Everyone has an inner child that represents our earliest experiences and emotions.This inner child can embody both positive traits (playful, happy, excited) and negative traits (hurt, confused, scared).
I learnt as an adult that there was a little girl inside me who didn’t get the emotional support she needed as a young child. She experienced some extremely painful, scary and traumatic things, things that no child should ever experience. A lot of these emotions and memories were locked away in a deep dark space inside my mind.
Many adults don’t think that their childhood has an impact on them later in life, but it definitely does. Just look at the numerous people struggling with mental health issues and addiction. I’m a strong believer that many of them are battling with a dysfunctional or traumatic childhood that they haven’t really dealt with at the core level.They’ve been numbing themselves, to cope with it all.
If you’re feeling the pain of an inner child that has been hurt, there are steps that can help you begin to heal.Taking the time to acknowledge and reconnect with this vulnerable part of yourself is the first step in a journey towards healing. I have personally experienced the benefits of healing past wounds and trauma, and it has been life changing for me.
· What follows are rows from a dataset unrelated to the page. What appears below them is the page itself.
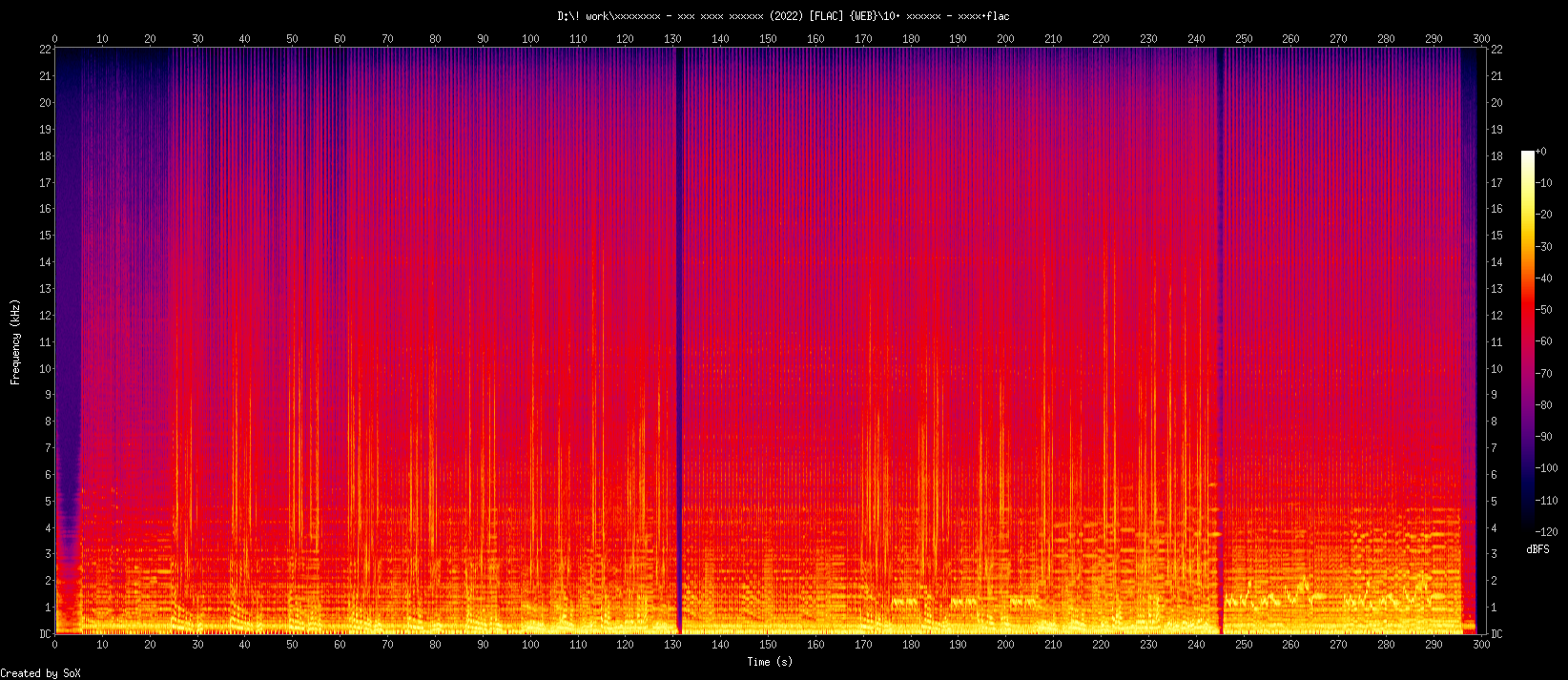
Task: Click the file path title at the top
Action: 783,16
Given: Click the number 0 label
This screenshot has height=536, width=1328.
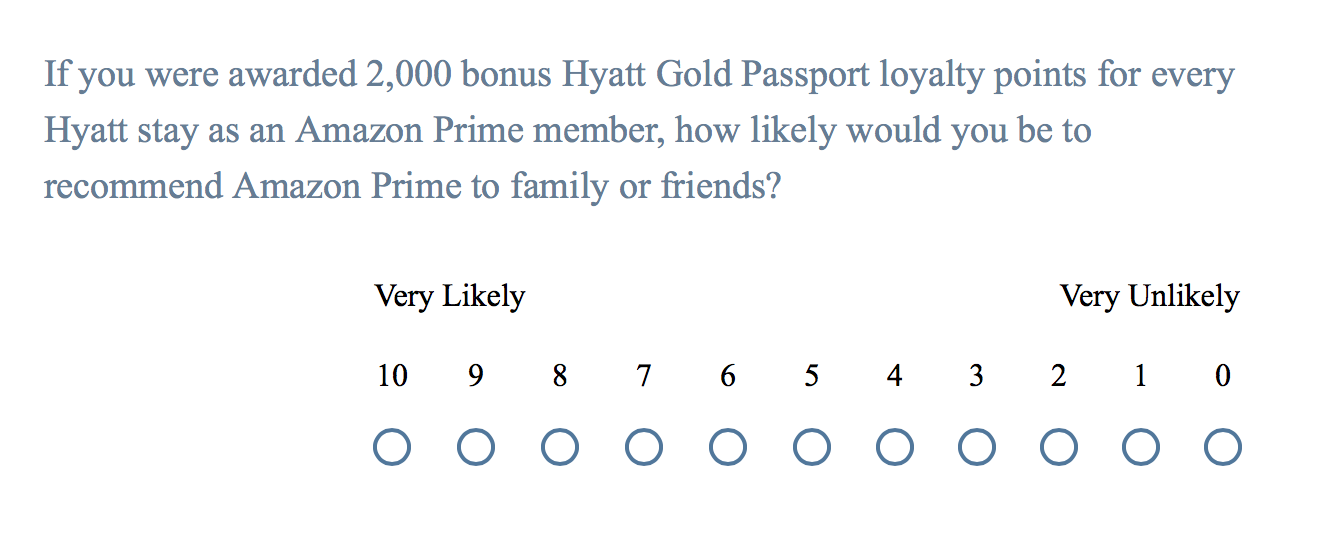Looking at the screenshot, I should (x=1223, y=376).
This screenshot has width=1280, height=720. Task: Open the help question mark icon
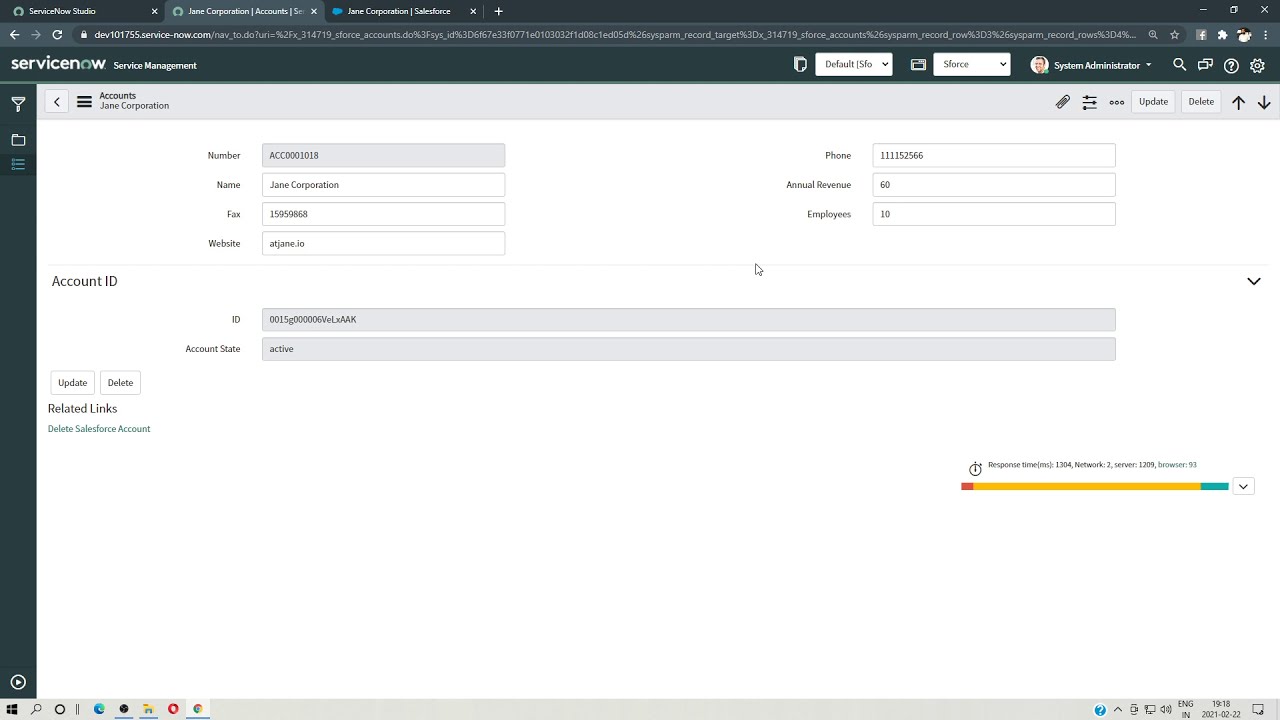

Things you can say to your inner child…
- IT’S NOT YOUR FAULT
“Dear inner child, you have struggled with hatred and shame, but it’s not your shame to carry. You didn’t do anything wrong and none of what happened to you was your fault”
- I’M SORRY
“Dear inner child, I’m sorry for what you experienced growing up. My actions, such as ignoring or suppressing feelings may have contributed to your pain and for this, I am truly sorry”.
- YOUR VOICE MATTERS
“Dear inner child, i know that you’ve been trying to get my attention. I know that when I tried to keep you quiet, it must have hurt you deeply and made you feel like your voice didn’t matter. But it does matter, and I’m fully listening now, I hear you loud and clear and I am here for you. This is a safe space”
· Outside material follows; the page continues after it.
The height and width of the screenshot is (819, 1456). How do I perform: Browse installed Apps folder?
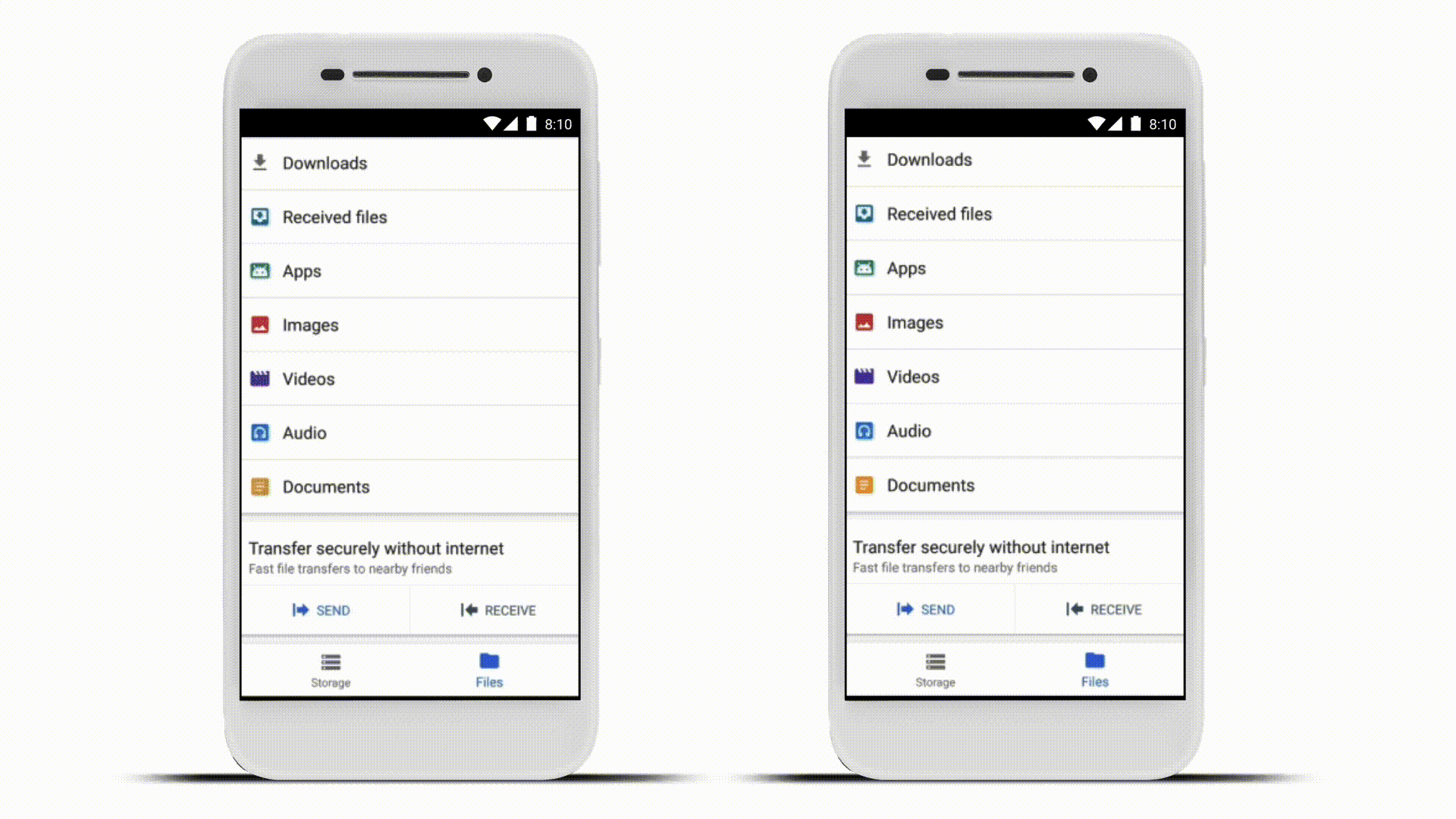point(302,270)
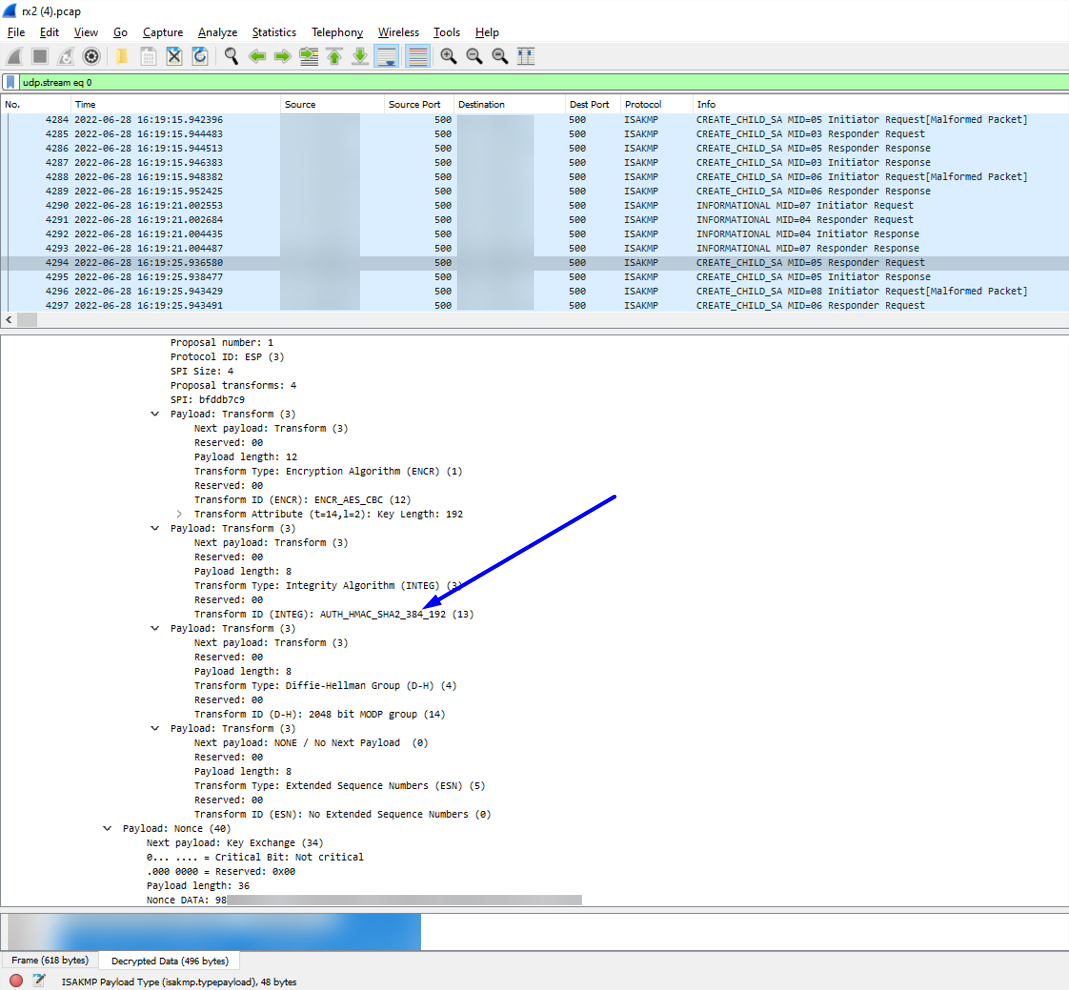Open a saved capture file
The width and height of the screenshot is (1069, 990).
click(119, 56)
- YOUR PAIN IS YOUR SUPERPOWER
“Dear inner child, you’re a survivor. Despite feeling scared and alone, you persevered. You’re brave, a warrior and a true wahine toa. You’re using your experiences and your voice to help heal yourself and to help heal others.”
- I APPRECIATE YOU
“Dear inner child, I appreciate you for being so resilient and courageous. Thank you for being you, even in the toughest of times. I’m grateful for every part of you – the strength and courage, the wisdom and protection.”
- I LOVE YOU
“Dear inner child, I love you. You may not have felt loved at times when you were little but please know that you have ALWAYS been loved. I am here to love and support you, unconditionally”
- YOU ARE ENOUGH
“Dear inner child, you are sooooo worthy and you are always enough. Stop basing your decisions on others or trying to please them. Your wants and needs are absolutely valid”
- WE’VE GOT THIS
We are learning to work together, getting the best of both worlds. Little me wants to be free, happy, have fun and play and other times I encourage her to chill and let adult me handle things.
“Dear inner child, you can release the past. You can let go and live in the present with peace, love, happiness, safety and freedom.”
Not everyone can do their healing work on their own. Deep, emotional work like this can bring up very powerful feelings, especially if you have been suppressing them for years. Give yourself permission to reach out for support if you need.